*** EXCERPTED DATA Section Begins ***

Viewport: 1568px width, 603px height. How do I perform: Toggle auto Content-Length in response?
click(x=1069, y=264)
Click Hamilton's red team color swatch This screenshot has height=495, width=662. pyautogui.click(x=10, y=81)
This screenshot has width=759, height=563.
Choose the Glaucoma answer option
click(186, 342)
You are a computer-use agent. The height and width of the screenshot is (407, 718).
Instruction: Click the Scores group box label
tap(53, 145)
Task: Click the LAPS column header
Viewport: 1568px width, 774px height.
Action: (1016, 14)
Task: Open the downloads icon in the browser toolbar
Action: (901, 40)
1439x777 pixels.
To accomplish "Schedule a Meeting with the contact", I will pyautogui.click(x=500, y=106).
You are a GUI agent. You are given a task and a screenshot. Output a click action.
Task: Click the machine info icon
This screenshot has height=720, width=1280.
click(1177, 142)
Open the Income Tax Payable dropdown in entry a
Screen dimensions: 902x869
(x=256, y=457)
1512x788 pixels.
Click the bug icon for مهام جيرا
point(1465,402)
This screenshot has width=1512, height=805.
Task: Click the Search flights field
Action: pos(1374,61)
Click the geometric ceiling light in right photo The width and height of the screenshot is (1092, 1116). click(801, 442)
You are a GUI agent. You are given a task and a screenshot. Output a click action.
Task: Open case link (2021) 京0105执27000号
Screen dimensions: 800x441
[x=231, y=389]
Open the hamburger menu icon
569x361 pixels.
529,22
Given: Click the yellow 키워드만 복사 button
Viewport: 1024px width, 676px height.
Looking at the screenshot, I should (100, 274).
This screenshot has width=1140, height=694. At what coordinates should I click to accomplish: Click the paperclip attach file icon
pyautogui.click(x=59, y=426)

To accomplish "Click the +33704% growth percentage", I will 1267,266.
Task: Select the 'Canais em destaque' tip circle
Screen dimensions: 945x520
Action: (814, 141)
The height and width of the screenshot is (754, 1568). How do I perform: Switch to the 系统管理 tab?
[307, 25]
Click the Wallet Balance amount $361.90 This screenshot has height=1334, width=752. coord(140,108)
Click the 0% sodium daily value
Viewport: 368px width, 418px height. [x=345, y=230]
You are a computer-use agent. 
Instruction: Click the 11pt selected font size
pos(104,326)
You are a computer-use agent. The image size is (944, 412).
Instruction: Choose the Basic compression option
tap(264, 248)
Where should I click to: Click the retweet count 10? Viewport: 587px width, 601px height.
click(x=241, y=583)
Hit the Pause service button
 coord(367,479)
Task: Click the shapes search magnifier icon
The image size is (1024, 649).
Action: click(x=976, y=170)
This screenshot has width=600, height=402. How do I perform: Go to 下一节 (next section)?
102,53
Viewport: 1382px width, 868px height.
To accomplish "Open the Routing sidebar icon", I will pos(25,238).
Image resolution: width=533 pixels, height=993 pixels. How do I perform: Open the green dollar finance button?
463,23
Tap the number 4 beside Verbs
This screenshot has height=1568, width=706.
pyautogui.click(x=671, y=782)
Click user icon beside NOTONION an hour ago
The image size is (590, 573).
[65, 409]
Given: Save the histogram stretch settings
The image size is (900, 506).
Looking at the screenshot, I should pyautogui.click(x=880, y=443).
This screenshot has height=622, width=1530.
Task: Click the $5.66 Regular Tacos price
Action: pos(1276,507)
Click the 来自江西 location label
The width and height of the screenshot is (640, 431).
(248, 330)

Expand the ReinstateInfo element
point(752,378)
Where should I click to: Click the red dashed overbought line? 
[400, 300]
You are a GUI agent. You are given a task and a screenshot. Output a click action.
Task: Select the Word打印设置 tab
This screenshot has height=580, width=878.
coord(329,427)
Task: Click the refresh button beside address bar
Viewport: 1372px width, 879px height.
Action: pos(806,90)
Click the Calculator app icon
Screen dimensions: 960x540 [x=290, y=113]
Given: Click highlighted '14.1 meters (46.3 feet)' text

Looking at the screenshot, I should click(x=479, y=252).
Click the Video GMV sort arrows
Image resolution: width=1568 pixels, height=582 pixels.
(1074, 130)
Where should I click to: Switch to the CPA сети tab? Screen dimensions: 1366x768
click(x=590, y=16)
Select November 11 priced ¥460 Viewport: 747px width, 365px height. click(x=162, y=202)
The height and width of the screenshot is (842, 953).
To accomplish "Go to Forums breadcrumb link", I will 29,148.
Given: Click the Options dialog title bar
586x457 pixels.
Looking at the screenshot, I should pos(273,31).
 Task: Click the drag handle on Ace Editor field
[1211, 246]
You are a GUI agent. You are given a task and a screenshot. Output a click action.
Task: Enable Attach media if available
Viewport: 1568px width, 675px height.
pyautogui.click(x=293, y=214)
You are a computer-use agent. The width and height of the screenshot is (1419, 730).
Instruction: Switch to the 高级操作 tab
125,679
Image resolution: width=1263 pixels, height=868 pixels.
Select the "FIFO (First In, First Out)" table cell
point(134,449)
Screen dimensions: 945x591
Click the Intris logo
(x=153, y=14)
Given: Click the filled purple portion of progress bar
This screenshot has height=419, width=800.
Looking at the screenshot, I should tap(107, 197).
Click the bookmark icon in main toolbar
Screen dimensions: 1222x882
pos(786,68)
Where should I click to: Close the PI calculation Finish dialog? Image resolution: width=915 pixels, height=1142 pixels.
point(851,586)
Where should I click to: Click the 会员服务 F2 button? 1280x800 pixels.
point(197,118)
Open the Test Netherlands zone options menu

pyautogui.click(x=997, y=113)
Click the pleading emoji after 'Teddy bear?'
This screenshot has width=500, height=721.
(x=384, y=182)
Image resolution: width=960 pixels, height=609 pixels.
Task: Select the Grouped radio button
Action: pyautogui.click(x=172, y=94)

*** EXCERPTED DATA Section Ends ***

▶ [YOUR TASK]:
A complete and exact repetition of the entries is required.

▶ [EXERCISE RESULT]:
Viewport: 1568px width, 603px height. How do I perform: Toggle auto Content-Length in response?
click(x=1069, y=264)
Click Hamilton's red team color swatch This screenshot has height=495, width=662. pyautogui.click(x=10, y=81)
This screenshot has width=759, height=563.
Choose the Glaucoma answer option
click(186, 342)
You are a computer-use agent. The height and width of the screenshot is (407, 718).
Instruction: Click the Scores group box label
tap(53, 145)
Task: Click the LAPS column header
Viewport: 1568px width, 774px height.
Action: (1016, 14)
Task: Open the downloads icon in the browser toolbar
Action: (901, 40)
1439x777 pixels.
To accomplish "Schedule a Meeting with the contact", I will pyautogui.click(x=500, y=106).
You are a GUI agent. You are given a task and a screenshot. Output a click action.
Task: Click the machine info icon
This screenshot has height=720, width=1280.
click(1177, 142)
Open the Income Tax Payable dropdown in entry a
Screen dimensions: 902x869
(x=256, y=457)
1512x788 pixels.
Click the bug icon for مهام جيرا
point(1465,402)
This screenshot has width=1512, height=805.
Task: Click the Search flights field
Action: pos(1374,61)
Click the geometric ceiling light in right photo The width and height of the screenshot is (1092, 1116). click(801, 442)
You are a GUI agent. You are given a task and a screenshot. Output a click action.
Task: Open case link (2021) 京0105执27000号
Screen dimensions: 800x441
[x=231, y=389]
Open the hamburger menu icon
569x361 pixels.
529,22
Given: Click the yellow 키워드만 복사 button
Viewport: 1024px width, 676px height.
Looking at the screenshot, I should (100, 274).
This screenshot has width=1140, height=694. At what coordinates should I click to accomplish: Click the paperclip attach file icon
pyautogui.click(x=59, y=426)

To accomplish "Click the +33704% growth percentage", I will 1267,266.
Task: Select the 'Canais em destaque' tip circle
Screen dimensions: 945x520
Action: (814, 141)
The height and width of the screenshot is (754, 1568). How do I perform: Switch to the 系统管理 tab?
[307, 25]
Click the Wallet Balance amount $361.90 This screenshot has height=1334, width=752. coord(140,108)
Click the 0% sodium daily value
Viewport: 368px width, 418px height. [x=345, y=230]
You are a computer-use agent. 
Instruction: Click the 11pt selected font size
pos(104,326)
You are a computer-use agent. The image size is (944, 412).
Instruction: Choose the Basic compression option
tap(264, 248)
Where should I click to: Click the retweet count 10? Viewport: 587px width, 601px height.
click(x=241, y=583)
Hit the Pause service button
 coord(367,479)
Task: Click the shapes search magnifier icon
The image size is (1024, 649).
Action: click(x=976, y=170)
This screenshot has width=600, height=402. How do I perform: Go to 下一节 (next section)?
102,53
Viewport: 1382px width, 868px height.
To accomplish "Open the Routing sidebar icon", I will pos(25,238).
Image resolution: width=533 pixels, height=993 pixels. How do I perform: Open the green dollar finance button?
463,23
Tap the number 4 beside Verbs
This screenshot has height=1568, width=706.
pyautogui.click(x=671, y=782)
Click user icon beside NOTONION an hour ago
The image size is (590, 573).
[65, 409]
Given: Save the histogram stretch settings
The image size is (900, 506).
Looking at the screenshot, I should pyautogui.click(x=880, y=443).
This screenshot has height=622, width=1530.
Task: Click the $5.66 Regular Tacos price
Action: pos(1276,507)
Click the 来自江西 location label
The width and height of the screenshot is (640, 431).
(248, 330)

Expand the ReinstateInfo element
point(752,378)
Where should I click to: Click the red dashed overbought line? 
[400, 300]
You are a GUI agent. You are given a task and a screenshot. Output a click action.
Task: Select the Word打印设置 tab
This screenshot has height=580, width=878.
coord(329,427)
Task: Click the refresh button beside address bar
Viewport: 1372px width, 879px height.
Action: pos(806,90)
Click the Calculator app icon
Screen dimensions: 960x540 [x=290, y=113]
Given: Click highlighted '14.1 meters (46.3 feet)' text

Looking at the screenshot, I should click(x=479, y=252).
Click the Video GMV sort arrows
Image resolution: width=1568 pixels, height=582 pixels.
(1074, 130)
Where should I click to: Switch to the CPA сети tab? Screen dimensions: 1366x768
click(x=590, y=16)
Select November 11 priced ¥460 Viewport: 747px width, 365px height. click(x=162, y=202)
The height and width of the screenshot is (842, 953).
To accomplish "Go to Forums breadcrumb link", I will 29,148.
Given: Click the Options dialog title bar
586x457 pixels.
Looking at the screenshot, I should pos(273,31).
 Task: Click the drag handle on Ace Editor field
[1211, 246]
You are a GUI agent. You are given a task and a screenshot. Output a click action.
Task: Enable Attach media if available
Viewport: 1568px width, 675px height.
pyautogui.click(x=293, y=214)
You are a computer-use agent. The width and height of the screenshot is (1419, 730).
Instruction: Switch to the 高级操作 tab
125,679
Image resolution: width=1263 pixels, height=868 pixels.
Select the "FIFO (First In, First Out)" table cell
point(134,449)
Screen dimensions: 945x591
Click the Intris logo
(x=153, y=14)
Given: Click the filled purple portion of progress bar
This screenshot has height=419, width=800.
Looking at the screenshot, I should tap(107, 197).
Click the bookmark icon in main toolbar
Screen dimensions: 1222x882
pos(786,68)
Where should I click to: Close the PI calculation Finish dialog? Image resolution: width=915 pixels, height=1142 pixels.
point(851,586)
Where should I click to: Click the 会员服务 F2 button? 1280x800 pixels.
point(197,118)
Open the Test Netherlands zone options menu

pyautogui.click(x=997, y=113)
Click the pleading emoji after 'Teddy bear?'
This screenshot has width=500, height=721.
(x=384, y=182)
Image resolution: width=960 pixels, height=609 pixels.
Task: Select the Grouped radio button
Action: pyautogui.click(x=172, y=94)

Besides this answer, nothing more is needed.